With that, we came to the end of our walk, and one of the president’s aides guided him over to meet with 2011 Iditarod champion John Baker, who gave him a sled dog puppy to hold and a baseball cap to take home. While I watched, I talked with Brian Deese, special advisor to the president on issues like climate change. He was a smart and unpretentious guy, secure enough in his standing with the president that he could wear ragged hiking shoes with a sole falling off and think it was kinda funny.
I told Deese that during our talk, the president had mentioned the risks Florida faces from sea-level rise. I wondered how people like Deese, who was one of the prime architects of the president’s successful auto industry bailout in 2009, thought about the looming financial disaster that sea-level rise would bring to coastal cities. “What are you going to do when Miami goes under?” I asked him. “What does it mean to lose a great American city? How is the federal government going to deal with that? If Miami needs money, so will a lot of other places along the coast.”

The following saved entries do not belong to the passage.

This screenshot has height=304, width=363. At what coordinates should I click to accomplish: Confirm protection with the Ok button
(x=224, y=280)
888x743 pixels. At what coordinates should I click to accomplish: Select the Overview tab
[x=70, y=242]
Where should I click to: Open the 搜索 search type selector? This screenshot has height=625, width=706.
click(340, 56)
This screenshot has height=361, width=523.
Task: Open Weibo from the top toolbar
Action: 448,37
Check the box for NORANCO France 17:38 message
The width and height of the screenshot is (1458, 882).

“Miami has lots of resources,” Deese told me. “They can figure this out. They might have to raise taxes to pay for it, but I think you’ll see a lot of innovation down there in the coming years. I’m more concerned with places like Kivalina, where people have nowhere to go and very few resources for themselves.”
A moment later, Deese left to join the president, who was heading back to his armored SUV. At about 8:30 p.m., we motorcaded back to the airport and the president bounded up the steps to Air Force One. A small group of Alaskans waved at him from behind a chain link fence and shouted goodbyes. He had been in the Arctic for about four hours—but that was four hours more than any other president had committed. As I took my seat on Air Force One, I noticed that the president was already seated in his leather chair at the conference table on the plane, still wearing his Iditarod hat. He said to his staff, “Let’s get to work.”